Anochetus ghilianii is a species of ant of the subfamily Ponerinae, which is native to Morocco, and it also has a not confirmed status in Gibraltar and Spain, as scientists are not sure whether its native or exotic due having a very low area where it lives in the Iberian peninsula (Only found in the province of Cadiz in Spain).

The species is monogynous, the queens of this species is ergatoid, meaning that it does not have wings. However, the males from the colony do have wings.
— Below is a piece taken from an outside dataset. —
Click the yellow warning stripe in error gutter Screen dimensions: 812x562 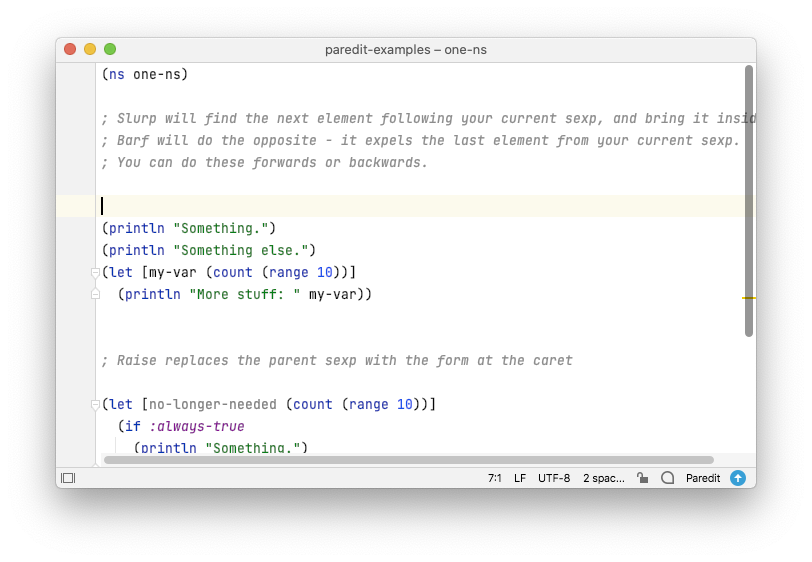(749, 298)
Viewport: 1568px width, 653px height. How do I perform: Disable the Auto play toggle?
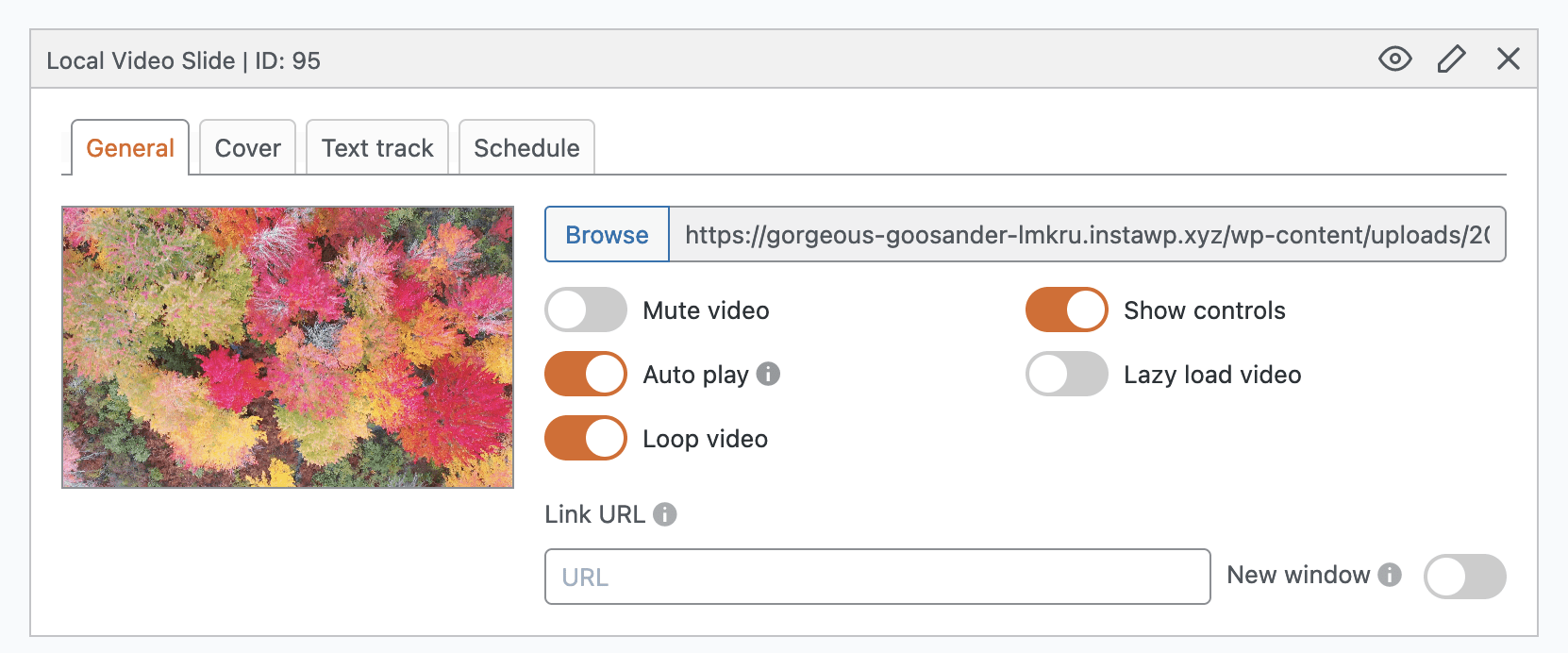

The worker numbers can vary from 250 to 300 in the early months of the year to just 10 to 50 in the summer, thus the colonies are not very big and the nests are usually 20-30cm deep.

== How to identify ==
This species is very easy to identify from other species, as there are no other Ponerinae trap jaw ant species in Morocco and the Iberian Peninsula. Also, the other trap jaw ants in these countries are from the Strumigenys genus and have triangular heads instead of hexagonal heads. These things mean that it is impossible to confuse it for another species from those countries.

== Defense and attack ==
Just like other Anochetus and Odontomachus species, this species has both a stinger and its iconic mandibles which they use to defend themselves and get prey. The stinger is used to inject a toxin that paralyses its pray. The mandibles can be both used to bite and snap it against something to propel themselves backwards for a quick escape.